Tag Archives: Whitney Houston

Feminist Care Packages: Healing Love for Hard Times

23 Feb
Image of a brown paper package tied up with string

CC Licensed from LethaCollen on Flickr

“Thrown away where? The world is round.” - Luciente

This month we’d hoped to talk about love and relationships but a lot of terrible things have been happening in the world. Whitney died. Too Short gave some terrible advice.
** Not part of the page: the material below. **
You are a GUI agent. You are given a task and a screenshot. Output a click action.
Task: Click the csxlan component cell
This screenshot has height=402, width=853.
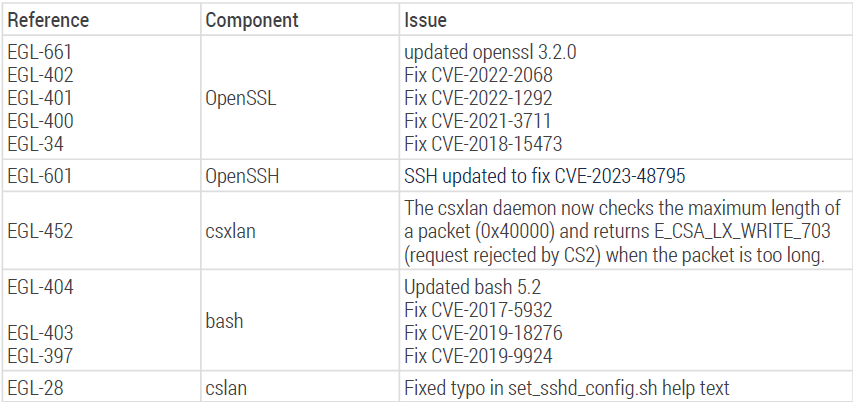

So did Not So Very Smart brothas. and there’s a thread in these narratives about black women and girls bringing things on to themselves when really the deadly combination of heteronormative masculinity is to blame.

The binaristic gendered scripts we set up for people are killing usLiterally. The conversations that blame feminine people for the violence they experience but some how miss the role that masculine of center people have in that violence is beyond me. Yolo reminded us that most often, what survivors want is for the abuse to stop. They don’t want to get rid of the person who is hurting them; they just don’t want to fear for their lives.

Too often in this culture, safety means the survivor has to leave. We haven’t yet figured out how to create accountability that doesn’t look like recriminalizing the survivor by restricting their movements or demanding that the abuser be held accountable in a way that supports the survivor’s needs. We blame their choices and actions because honestly we can’t seem to wrap our minds around the massive collective fail that didn’t keep someone safe. We point fingers at the survivor and try to believe that perpetrators are uniquely bad people, not logical products of a culture that rewards aggression and violence directed at those who appear weaker. How does one ever make sense of what types of violence are and are not ok when the state enacts violence on communities and the planet all the time?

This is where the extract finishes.